▸ Page
Re: [Python-il] Perl Vs. Python on Various Points

Roman Gaufman Wed, 15 Jul 2009 00:57:15 -0700

>
> 1. Syntax as an Indicative of What the Language is Doing:
> ---------------------------------------------------------
>
> He said he didn't like Perl syntax like "push @$array_ref, $val;" because
> of the sigils. I said I happen to like it because the extra characters
> convey meaning. By looking at this code I know that $array_ref is an array
> reference, that it is being treated as an array and that one appends a
> single ("scalar") value to it. On the other if I see code like this:
>
> <<<<<
> s.add(h)
>>>>>>


it's .append and if you see it you can assume it's an array or look at
the context. For example:

list = ['a', 'b', 'c']
hash = {}
hash['List'] = list
print hash['List']

vs

my @list = ('a', 'b', 'c');
my %hash;
$hash{'List'} = \...@list;
print "@{$hash{'List'}}\n";

I find both reading and writing the python version easier - it's all
personal taste though.


>
> 2. Comparison Operators:
> ------------------------
>
> Later on the discussion diverted to comparison operators. Now python only
> has "==" and friends for comparison (at least as far as I know) while Perl 5
> has both ==/!=/>/etc. and eq/ne/gt/etc. The first ones are intended for
> numeric comparison and the latter ones for string comparison.
>
> I argued that by looking at code with such comparisons, I can tell what kind
> of comparison the programmmer intended the comparison to be. Part of the
> reason for the fact that Perl 5 has both types of comparison is that it
> does not have separate data types for strings and for numbers, but this is
> not the only reason.

▸ Challenge A
In the Perl versus Python post, rewrite the passage from "list = ['a', 'b', 'c']" up to and including "personal taste though.", changing "personal taste" to "individual preference".
▸ Challenge B
According to the Perl versus Python post, what kind of comparison are Perl 5's eq/ne/gt operators meant for?

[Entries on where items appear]

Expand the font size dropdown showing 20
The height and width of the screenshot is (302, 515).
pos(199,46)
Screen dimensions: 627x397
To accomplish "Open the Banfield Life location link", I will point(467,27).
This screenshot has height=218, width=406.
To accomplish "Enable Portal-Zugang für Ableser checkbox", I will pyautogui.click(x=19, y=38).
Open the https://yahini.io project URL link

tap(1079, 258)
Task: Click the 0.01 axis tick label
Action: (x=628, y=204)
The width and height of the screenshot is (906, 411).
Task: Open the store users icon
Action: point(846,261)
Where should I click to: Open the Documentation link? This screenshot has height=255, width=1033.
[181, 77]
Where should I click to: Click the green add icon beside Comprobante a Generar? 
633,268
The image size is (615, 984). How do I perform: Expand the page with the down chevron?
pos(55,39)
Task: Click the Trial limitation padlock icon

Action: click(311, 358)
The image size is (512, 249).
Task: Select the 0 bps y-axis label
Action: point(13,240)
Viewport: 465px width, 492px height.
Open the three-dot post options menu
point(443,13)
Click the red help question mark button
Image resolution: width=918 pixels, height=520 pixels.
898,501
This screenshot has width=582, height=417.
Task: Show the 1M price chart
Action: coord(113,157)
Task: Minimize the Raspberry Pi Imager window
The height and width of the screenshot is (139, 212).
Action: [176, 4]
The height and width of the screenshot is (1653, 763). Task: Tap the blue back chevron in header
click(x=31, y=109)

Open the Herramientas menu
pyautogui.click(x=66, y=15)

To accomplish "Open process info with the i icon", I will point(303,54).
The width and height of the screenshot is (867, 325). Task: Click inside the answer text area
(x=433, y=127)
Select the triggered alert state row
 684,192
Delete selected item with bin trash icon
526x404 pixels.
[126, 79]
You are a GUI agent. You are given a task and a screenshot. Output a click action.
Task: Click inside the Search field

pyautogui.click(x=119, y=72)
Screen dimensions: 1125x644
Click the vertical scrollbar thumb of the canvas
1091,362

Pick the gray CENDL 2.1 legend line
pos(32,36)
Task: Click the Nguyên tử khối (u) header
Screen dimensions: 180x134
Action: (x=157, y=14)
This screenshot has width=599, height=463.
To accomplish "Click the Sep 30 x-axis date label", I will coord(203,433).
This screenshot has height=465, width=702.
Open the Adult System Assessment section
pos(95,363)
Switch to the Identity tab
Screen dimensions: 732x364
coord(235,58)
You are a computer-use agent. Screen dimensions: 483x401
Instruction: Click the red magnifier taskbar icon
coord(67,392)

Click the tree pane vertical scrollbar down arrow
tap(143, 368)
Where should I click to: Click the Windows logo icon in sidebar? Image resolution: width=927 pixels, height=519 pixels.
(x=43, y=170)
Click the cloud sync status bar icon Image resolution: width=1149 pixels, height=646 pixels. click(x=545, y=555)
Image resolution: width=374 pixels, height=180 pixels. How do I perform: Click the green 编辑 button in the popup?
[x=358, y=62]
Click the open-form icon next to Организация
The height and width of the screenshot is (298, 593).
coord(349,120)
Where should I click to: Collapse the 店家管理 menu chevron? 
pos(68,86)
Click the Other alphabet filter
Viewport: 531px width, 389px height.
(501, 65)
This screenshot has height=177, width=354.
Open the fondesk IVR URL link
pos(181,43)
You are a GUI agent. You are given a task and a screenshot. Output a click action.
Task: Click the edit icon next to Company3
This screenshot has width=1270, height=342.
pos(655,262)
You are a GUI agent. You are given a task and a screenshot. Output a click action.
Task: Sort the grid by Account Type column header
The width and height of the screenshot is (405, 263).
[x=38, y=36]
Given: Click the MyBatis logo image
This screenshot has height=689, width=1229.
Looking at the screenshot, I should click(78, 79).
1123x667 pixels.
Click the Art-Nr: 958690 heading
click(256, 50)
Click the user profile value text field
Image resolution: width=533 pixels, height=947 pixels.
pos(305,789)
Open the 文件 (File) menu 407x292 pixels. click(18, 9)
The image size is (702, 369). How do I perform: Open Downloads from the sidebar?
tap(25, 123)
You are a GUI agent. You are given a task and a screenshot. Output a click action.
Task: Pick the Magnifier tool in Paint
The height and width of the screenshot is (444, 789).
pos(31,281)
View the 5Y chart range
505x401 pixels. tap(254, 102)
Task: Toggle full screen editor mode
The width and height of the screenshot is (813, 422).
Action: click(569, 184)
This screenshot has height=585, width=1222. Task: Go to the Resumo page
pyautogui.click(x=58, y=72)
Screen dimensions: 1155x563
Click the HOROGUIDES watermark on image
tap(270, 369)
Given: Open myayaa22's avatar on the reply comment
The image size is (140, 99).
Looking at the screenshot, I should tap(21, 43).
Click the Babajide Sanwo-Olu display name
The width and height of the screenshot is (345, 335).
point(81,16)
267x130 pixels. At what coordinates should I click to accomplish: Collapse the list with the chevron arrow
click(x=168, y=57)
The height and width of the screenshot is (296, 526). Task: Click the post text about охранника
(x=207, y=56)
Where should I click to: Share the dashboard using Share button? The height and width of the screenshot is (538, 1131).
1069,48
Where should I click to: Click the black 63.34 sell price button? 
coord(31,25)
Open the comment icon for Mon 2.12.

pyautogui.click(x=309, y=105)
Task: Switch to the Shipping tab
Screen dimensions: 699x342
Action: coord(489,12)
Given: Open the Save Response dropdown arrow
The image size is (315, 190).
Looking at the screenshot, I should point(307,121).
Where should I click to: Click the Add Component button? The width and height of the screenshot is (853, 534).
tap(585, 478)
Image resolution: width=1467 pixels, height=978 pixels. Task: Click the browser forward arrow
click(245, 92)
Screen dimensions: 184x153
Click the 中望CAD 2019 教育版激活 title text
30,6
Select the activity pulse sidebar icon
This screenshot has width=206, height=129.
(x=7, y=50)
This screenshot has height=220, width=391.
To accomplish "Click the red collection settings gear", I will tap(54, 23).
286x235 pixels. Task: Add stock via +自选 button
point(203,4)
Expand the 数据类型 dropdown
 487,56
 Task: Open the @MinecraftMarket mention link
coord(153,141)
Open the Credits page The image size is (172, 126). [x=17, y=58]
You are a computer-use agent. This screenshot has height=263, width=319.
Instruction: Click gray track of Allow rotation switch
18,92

▸ Solution A
list = ['a', 'b', 'c']
hash = {}
hash['List'] = list
print hash['List']

vs

my @list = ('a', 'b', 'c');
my %hash;
$hash{'List'} = \...@list;
print "@{$hash{'List'}}\n";

I find both reading and writing the python version easier - it's all
individual preference though.

▸ Solution B
String comparison.